Collected data entries
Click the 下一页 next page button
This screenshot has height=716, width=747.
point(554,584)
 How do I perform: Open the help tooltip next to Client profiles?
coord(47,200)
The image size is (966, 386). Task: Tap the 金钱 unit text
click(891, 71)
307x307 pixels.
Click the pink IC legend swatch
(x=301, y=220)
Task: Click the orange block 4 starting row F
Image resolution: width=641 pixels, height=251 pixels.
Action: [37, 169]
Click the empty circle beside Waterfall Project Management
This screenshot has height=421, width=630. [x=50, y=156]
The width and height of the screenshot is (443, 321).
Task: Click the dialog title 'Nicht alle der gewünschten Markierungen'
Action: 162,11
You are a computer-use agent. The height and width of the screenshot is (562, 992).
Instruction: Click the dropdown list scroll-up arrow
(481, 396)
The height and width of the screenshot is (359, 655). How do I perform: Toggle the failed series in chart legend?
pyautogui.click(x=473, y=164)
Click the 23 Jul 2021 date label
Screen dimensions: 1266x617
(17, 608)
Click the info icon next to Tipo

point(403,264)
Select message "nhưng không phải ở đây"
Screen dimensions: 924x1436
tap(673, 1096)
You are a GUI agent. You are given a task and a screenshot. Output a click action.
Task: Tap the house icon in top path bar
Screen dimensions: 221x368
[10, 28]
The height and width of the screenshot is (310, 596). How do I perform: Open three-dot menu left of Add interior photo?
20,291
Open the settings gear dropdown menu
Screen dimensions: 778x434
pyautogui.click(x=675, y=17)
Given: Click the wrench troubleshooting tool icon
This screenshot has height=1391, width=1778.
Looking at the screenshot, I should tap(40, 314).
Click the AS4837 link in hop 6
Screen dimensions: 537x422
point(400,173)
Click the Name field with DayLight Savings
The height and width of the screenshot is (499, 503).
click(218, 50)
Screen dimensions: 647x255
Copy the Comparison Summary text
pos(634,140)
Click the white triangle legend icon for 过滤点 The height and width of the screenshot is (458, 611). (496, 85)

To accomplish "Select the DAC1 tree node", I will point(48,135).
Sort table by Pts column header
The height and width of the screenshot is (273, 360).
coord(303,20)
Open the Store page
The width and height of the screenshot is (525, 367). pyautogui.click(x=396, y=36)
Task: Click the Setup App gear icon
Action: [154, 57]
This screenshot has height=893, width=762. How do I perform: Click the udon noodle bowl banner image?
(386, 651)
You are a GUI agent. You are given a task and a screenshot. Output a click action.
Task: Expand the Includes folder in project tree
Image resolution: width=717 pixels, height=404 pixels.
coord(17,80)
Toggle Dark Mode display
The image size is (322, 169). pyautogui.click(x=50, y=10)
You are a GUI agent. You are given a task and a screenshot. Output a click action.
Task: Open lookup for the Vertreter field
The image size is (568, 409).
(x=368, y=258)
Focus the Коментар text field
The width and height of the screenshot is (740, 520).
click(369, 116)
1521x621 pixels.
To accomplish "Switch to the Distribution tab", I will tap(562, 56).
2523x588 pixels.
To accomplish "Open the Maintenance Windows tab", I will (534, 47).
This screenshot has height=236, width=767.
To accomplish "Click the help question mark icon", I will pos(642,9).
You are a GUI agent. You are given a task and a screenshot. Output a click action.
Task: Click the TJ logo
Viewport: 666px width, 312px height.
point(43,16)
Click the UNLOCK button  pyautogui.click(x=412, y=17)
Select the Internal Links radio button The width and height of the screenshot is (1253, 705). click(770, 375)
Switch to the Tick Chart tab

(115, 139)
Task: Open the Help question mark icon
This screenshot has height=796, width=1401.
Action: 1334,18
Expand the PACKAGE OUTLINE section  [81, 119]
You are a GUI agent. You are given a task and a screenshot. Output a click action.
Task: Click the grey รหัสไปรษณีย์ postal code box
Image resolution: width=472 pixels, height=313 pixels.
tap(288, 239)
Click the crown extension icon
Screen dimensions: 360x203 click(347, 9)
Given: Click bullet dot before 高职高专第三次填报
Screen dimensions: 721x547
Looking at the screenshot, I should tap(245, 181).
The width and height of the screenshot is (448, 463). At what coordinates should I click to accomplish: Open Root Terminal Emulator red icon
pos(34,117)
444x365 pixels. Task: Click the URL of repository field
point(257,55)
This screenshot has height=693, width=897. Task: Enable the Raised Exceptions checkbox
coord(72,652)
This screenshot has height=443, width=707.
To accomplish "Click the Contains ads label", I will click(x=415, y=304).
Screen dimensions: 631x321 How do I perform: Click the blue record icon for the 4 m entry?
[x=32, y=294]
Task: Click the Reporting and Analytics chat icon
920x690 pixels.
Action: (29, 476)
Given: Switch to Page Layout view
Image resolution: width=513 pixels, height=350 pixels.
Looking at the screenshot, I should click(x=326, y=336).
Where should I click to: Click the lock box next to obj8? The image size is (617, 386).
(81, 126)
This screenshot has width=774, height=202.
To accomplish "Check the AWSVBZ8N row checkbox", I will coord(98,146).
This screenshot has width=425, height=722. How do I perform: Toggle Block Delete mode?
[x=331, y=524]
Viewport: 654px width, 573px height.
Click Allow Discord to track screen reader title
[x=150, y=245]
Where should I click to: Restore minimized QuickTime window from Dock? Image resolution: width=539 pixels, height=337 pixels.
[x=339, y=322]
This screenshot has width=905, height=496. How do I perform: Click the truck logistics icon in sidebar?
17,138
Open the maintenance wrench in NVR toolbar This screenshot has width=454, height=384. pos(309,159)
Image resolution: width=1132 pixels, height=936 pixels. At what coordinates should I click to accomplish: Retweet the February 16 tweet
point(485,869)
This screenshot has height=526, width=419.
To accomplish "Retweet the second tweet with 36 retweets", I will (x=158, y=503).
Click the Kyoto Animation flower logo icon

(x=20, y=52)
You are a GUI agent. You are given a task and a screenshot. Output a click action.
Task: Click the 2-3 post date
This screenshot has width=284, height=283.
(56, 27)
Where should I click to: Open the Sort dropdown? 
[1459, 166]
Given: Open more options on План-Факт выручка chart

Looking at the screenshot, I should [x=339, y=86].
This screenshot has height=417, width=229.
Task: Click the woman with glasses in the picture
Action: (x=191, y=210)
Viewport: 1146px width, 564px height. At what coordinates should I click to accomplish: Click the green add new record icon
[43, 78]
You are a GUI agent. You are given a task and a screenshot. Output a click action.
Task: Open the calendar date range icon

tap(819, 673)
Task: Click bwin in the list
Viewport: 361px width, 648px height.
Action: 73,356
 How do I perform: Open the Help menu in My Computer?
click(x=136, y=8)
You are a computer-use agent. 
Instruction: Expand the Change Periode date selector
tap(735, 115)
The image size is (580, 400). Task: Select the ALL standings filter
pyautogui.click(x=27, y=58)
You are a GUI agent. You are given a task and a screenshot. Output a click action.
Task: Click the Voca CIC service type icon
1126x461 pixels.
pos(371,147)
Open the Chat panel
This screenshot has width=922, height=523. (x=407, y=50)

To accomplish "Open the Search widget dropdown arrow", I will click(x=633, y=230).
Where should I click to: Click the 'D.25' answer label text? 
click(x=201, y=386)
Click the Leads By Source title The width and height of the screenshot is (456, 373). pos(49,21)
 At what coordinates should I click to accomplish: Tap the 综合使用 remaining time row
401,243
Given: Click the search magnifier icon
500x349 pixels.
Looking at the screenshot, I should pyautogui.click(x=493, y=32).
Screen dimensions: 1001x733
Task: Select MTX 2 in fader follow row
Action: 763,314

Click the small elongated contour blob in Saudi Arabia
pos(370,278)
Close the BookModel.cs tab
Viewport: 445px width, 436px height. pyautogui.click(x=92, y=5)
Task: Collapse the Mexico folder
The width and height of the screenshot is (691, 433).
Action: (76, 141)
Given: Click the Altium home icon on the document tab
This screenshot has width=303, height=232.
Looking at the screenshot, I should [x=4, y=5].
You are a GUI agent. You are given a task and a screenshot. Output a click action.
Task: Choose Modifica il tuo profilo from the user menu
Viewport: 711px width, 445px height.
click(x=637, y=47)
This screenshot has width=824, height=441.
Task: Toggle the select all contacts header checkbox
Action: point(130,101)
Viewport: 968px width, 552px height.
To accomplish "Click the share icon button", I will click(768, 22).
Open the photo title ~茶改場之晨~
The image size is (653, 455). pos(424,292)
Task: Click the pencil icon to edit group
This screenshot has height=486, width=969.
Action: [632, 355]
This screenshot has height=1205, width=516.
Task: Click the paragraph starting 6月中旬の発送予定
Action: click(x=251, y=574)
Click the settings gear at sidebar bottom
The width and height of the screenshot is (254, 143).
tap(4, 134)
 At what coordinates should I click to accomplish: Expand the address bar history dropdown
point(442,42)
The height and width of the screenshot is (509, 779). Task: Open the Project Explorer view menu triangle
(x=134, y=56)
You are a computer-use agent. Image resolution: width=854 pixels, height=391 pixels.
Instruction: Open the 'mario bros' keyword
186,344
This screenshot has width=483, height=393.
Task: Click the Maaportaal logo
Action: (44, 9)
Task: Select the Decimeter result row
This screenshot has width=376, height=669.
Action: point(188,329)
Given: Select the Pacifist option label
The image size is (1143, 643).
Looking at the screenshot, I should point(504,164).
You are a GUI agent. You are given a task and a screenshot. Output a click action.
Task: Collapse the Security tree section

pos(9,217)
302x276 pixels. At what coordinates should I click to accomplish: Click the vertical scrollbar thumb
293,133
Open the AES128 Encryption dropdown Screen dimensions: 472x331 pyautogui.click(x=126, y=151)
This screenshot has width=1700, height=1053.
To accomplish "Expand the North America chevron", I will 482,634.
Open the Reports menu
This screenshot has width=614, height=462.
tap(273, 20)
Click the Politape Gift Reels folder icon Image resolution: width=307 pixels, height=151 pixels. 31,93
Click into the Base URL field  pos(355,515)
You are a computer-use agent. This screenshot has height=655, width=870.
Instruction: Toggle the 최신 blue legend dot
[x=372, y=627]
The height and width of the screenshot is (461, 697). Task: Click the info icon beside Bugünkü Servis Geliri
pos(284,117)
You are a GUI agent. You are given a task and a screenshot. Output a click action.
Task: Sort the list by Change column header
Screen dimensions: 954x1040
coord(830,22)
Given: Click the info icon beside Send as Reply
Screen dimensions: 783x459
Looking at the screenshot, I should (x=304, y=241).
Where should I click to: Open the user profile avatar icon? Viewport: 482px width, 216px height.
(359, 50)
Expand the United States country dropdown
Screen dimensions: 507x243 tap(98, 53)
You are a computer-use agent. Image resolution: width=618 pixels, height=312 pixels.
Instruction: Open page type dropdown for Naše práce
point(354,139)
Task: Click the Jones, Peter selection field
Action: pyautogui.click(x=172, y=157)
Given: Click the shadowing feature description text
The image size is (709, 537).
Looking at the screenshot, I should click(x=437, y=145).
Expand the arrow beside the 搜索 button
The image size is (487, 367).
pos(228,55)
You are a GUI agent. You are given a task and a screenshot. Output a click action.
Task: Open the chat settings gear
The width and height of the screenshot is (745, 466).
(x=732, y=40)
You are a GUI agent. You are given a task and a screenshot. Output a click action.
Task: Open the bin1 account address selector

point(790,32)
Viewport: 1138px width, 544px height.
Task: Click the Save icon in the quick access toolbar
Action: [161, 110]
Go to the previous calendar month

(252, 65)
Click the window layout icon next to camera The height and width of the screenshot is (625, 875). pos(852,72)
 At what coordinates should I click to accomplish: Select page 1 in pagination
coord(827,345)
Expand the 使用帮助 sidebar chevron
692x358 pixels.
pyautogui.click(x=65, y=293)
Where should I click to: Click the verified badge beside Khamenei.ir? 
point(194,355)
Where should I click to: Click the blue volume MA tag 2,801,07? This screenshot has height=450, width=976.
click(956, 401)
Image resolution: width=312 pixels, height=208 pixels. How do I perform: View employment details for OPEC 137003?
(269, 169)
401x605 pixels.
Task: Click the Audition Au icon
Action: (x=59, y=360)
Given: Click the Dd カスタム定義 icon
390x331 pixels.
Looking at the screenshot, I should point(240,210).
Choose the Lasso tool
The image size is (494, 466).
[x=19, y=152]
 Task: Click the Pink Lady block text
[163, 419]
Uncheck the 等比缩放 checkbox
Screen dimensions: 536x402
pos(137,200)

Required action | Would you copy out exactly the lines above that start at the one containing "Click the pink IC legend swatch" and end at the one containing "You are a computer-use agent. The", inclusive?

Exercise result |
Click the pink IC legend swatch
(x=301, y=220)
Task: Click the orange block 4 starting row F
Image resolution: width=641 pixels, height=251 pixels.
Action: [37, 169]
Click the empty circle beside Waterfall Project Management
This screenshot has height=421, width=630. [x=50, y=156]
The width and height of the screenshot is (443, 321).
Task: Click the dialog title 'Nicht alle der gewünschten Markierungen'
Action: 162,11
You are a computer-use agent. The height and width of the screenshot is (562, 992).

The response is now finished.